'''

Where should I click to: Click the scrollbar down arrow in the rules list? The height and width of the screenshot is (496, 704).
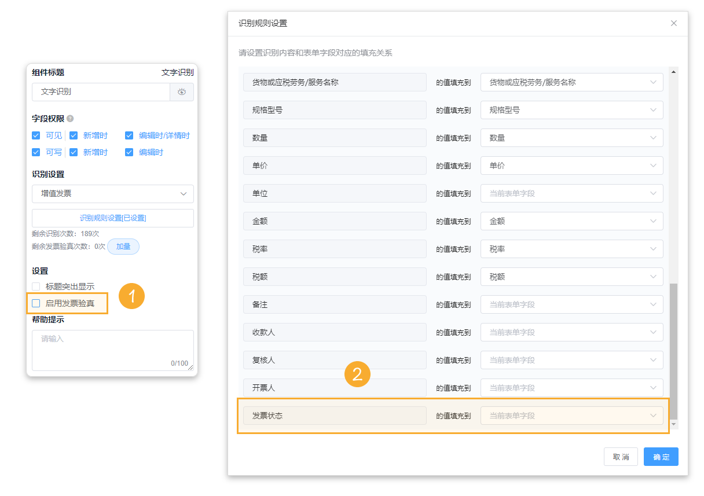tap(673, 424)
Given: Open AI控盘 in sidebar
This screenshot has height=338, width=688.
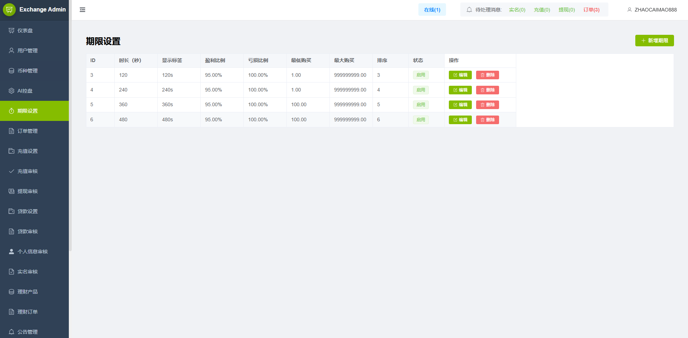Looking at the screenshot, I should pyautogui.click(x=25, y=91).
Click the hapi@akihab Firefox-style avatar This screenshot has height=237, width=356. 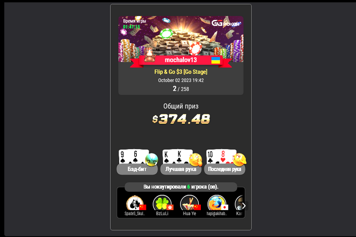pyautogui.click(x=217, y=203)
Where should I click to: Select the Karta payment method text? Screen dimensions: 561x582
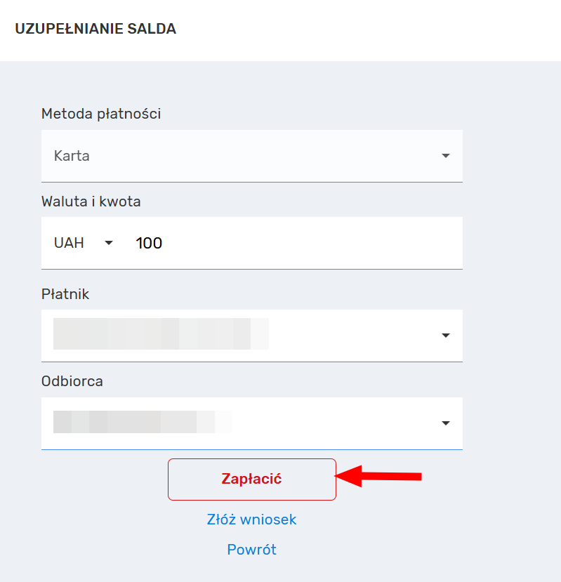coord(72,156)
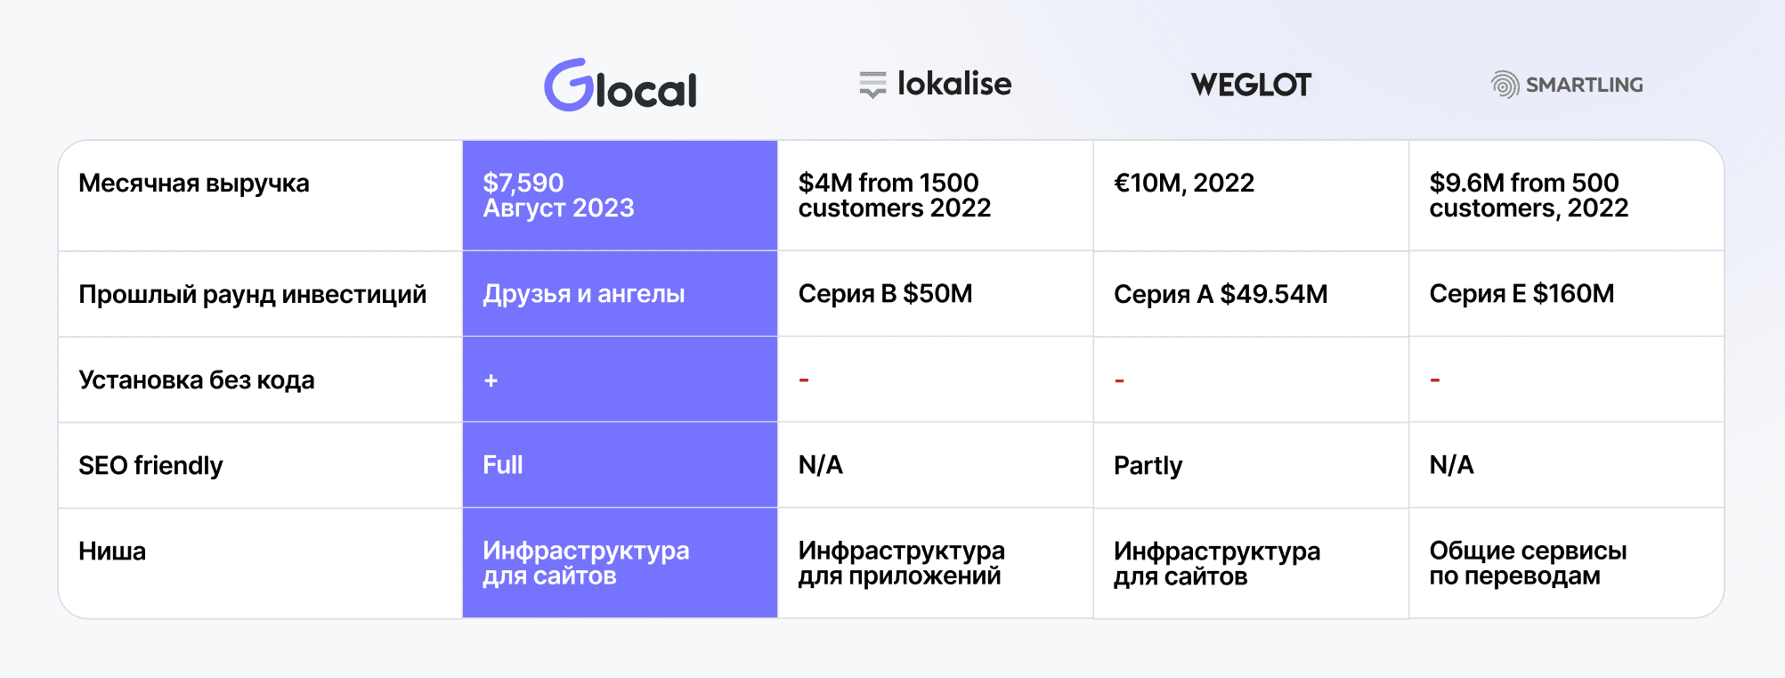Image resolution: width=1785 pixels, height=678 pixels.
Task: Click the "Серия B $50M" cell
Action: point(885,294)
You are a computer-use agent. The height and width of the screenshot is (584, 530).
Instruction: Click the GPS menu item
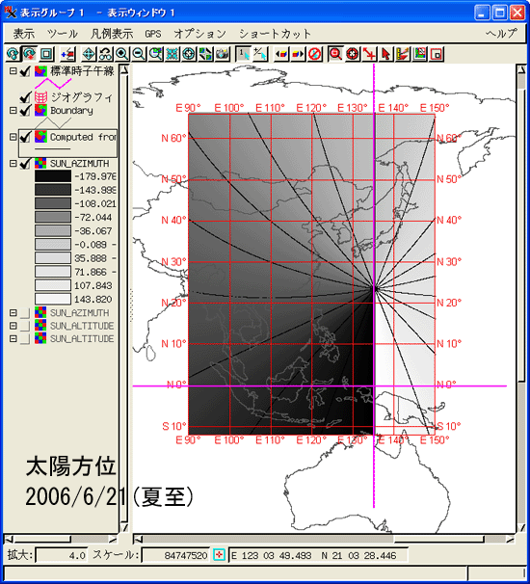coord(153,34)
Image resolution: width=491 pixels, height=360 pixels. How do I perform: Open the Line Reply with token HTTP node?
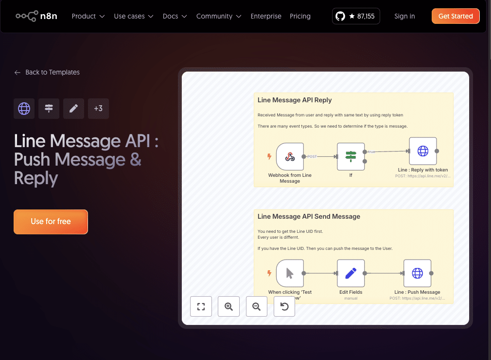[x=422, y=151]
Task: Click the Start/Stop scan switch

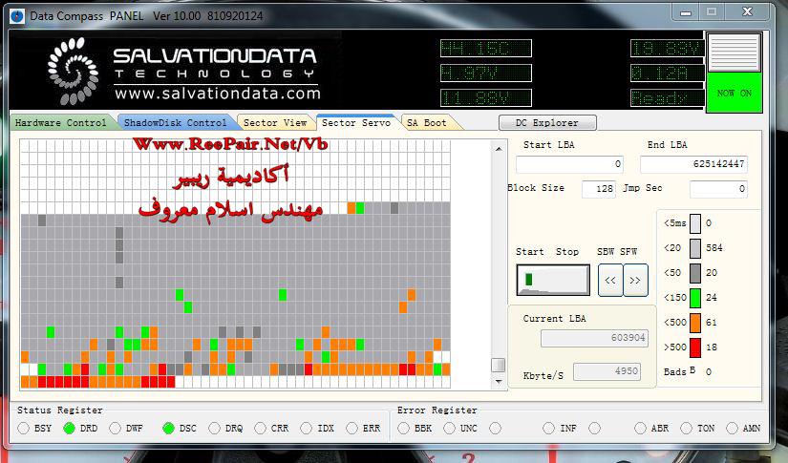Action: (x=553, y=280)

'''
'''

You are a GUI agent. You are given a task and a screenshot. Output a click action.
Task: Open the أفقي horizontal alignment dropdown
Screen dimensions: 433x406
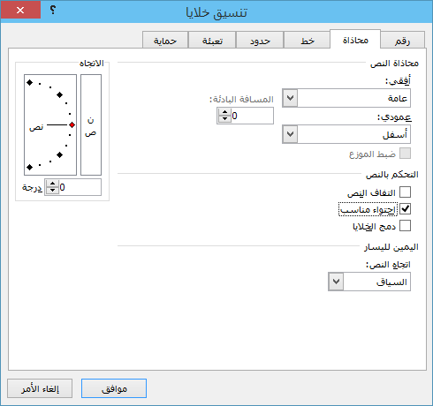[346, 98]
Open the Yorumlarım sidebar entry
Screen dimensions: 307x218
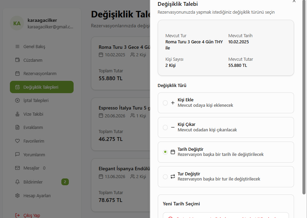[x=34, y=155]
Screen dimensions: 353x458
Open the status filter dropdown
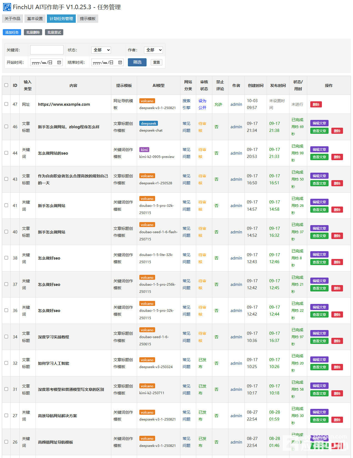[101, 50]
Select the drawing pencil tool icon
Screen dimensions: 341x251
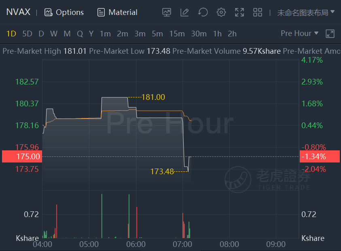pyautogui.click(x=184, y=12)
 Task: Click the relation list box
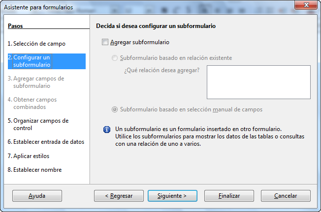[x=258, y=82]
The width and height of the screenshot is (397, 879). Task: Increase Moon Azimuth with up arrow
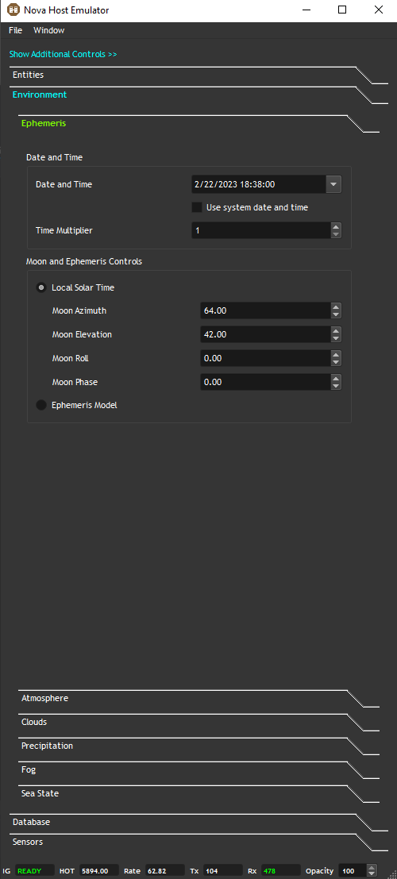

'''
'''

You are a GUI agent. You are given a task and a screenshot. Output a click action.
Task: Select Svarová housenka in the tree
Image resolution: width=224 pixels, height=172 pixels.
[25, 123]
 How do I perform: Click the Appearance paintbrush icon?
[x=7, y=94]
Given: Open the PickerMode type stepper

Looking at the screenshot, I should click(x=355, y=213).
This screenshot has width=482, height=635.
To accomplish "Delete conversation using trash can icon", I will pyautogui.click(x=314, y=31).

'''

REQUIRED ACTION =
Identify the lines in the entries above that contain "sidebar", then copy them out.

RESULT =
Given: Open AI控盘 in sidebar
Open the Yorumlarım sidebar entry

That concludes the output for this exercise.